There will be no relaxing of entry conditions for Commonwealth Bank’s network of financial advisers to join their respective industry or professional associations, according to the heads of the Association of Financial Advisers (AFA) and Financial Planning Association (FPA).
Both associations support the move announced by CBA late last week, when Professional Planner became aware the bank would be mandating membership of a yet-to-be-decided industry association for its financial planners and their supervisory staff.
But Mark Rantall, FPA chief executive, suggests it would not be giving CFPL advisers any special treatment.
When asked whether the FPA would consider relaxing any of its entry requirements for CFPL advisers, Rantall says, “clearly, we’ve got to work through the detail of this.
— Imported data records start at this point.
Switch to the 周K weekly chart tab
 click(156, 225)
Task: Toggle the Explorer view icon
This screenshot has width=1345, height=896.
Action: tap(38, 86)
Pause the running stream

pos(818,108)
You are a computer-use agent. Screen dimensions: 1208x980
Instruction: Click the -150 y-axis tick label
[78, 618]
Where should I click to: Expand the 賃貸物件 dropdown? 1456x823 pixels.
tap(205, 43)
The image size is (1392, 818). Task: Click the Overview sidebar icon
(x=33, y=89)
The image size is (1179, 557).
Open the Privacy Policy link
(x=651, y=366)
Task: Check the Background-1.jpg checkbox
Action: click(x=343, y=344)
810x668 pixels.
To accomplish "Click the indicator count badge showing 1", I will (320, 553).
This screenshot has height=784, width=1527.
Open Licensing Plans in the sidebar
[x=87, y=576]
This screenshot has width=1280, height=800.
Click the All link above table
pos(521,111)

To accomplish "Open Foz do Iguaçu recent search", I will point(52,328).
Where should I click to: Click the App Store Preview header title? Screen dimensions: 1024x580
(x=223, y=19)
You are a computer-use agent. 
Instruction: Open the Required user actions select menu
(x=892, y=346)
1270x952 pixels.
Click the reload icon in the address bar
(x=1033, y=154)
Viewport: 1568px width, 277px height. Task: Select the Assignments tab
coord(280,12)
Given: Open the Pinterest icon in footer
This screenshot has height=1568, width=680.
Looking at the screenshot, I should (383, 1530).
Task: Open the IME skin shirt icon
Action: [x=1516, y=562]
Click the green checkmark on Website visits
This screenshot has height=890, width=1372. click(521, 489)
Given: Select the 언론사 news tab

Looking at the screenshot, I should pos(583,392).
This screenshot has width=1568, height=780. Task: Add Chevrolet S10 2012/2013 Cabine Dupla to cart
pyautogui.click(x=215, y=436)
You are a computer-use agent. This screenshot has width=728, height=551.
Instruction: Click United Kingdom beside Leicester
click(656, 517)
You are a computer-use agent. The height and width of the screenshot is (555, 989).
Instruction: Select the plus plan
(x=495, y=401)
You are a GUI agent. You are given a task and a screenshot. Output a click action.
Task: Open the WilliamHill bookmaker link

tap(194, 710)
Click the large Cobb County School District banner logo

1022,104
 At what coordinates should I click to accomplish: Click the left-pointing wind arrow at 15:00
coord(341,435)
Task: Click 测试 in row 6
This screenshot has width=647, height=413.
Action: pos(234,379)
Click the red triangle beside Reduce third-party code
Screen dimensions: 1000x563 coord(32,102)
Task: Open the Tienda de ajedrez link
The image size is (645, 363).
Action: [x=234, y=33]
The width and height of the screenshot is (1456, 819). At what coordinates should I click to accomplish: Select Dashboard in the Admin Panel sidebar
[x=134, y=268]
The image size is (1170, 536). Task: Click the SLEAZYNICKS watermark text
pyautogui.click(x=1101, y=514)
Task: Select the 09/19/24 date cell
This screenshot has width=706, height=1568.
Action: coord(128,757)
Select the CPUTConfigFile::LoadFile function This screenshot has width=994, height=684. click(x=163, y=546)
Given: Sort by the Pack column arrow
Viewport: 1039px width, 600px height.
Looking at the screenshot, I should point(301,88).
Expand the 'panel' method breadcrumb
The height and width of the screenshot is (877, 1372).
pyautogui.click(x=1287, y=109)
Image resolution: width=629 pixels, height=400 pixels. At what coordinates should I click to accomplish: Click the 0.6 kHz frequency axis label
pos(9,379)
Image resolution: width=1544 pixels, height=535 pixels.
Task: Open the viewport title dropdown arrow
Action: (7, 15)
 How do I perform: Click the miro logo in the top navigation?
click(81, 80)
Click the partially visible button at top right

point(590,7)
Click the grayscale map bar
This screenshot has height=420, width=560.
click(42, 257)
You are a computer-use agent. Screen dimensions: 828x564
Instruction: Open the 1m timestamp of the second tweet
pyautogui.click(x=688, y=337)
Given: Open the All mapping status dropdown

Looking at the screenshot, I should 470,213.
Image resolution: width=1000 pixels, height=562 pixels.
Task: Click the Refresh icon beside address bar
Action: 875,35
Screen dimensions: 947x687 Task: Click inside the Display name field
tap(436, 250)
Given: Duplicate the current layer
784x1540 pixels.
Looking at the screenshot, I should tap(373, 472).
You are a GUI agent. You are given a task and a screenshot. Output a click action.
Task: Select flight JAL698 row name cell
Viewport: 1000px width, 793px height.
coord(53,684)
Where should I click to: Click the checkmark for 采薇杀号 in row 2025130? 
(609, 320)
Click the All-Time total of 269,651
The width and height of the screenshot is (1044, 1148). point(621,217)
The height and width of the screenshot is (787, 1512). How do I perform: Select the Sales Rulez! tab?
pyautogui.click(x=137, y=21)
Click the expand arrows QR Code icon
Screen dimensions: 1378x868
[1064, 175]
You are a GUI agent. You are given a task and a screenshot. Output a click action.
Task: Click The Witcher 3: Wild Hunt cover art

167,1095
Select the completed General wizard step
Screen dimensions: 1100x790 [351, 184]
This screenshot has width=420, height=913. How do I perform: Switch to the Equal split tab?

But for some time, we’ve had our requirements out there, they’re public, they’ve been set by the Board, so I can’t see that they’d need to be relaxed at this point in time.”
He reiterates this point later in the interview, stating that, “we don’t have different categories for different organisations”.
Approved degree requirement
Only a modest number of the CFPL’s 663 financial planners are currently FPA members, with 81 designated Certified Financial Planners (CFP) and 30 Associate Financial Planners (30) – a 17 per cent FPA membership rate.
This rate climbs substantially across Financial Wisdom’s team of more than 370 advisers, where 128 and 52, respectively, are CFP and AFP members – an almost 50 per cent FPA membership rate.
CFP and AFP members are required to hold an approved tertiary degree, though there is no such requirement for the more limited Associate membership, which is open to affiliated financial planning staff such as paraplanners, compliance officers and technical analysts.
Asked whether he believes a substantial number of other CBA advisers would meet the FPA’s eligibility criteria, Rantall says, “we’ll work with the CBA on talking to both them and also their financial planners, as they have indicated, and supervisors, around the different categories of membership that we have.”
Association of Financial Advisers
According to Brad Fox, AFA chief executive: “It’s a very positive move for the profession to have advisers not only meeting their licensee’s requirements but entering into a cultural drive that extends from professional association membership”.
While unwilling to share the number of CBA group financial planners that are AFA members, he says, “we don’t have a significant number of members in CFPL, but have a number of members through Financial Wisdom.”
“[CBA financial planners] would meet our entry requirements on the basis that if they’re an authorised representative, they’re entitled…the issue is that they do need to go through a process of being nominated and accepted [into the AFA].
“In joining the AFA, someone does need to commit to upholding our code of conduct, that becomes the litmus test,” says Fox.
He suggests CFPL advisers would be subject to a strict vetting process. “If we were to make an arrangement to have a large influx of members coming from any particular licensee…what we’ve done in the past is make sure we present to them [and] make sure they’re a cultural fit.”
Fox urges caution in viewing CBA’s move to mandate industry association membership as overly significant, while recognising it is “another step towards professionalism”.
“But there is an issue here – if all of the advisers across the entire market…overnight became [an industry association member], that doesn’t mean we’ve professionalised or changed anything.
“You need to make sure they adopt the cultural behaviours and beliefs that go with that, and it has to play out in their day-to-day behaviour…the mere act of joining doesn’t change the person.”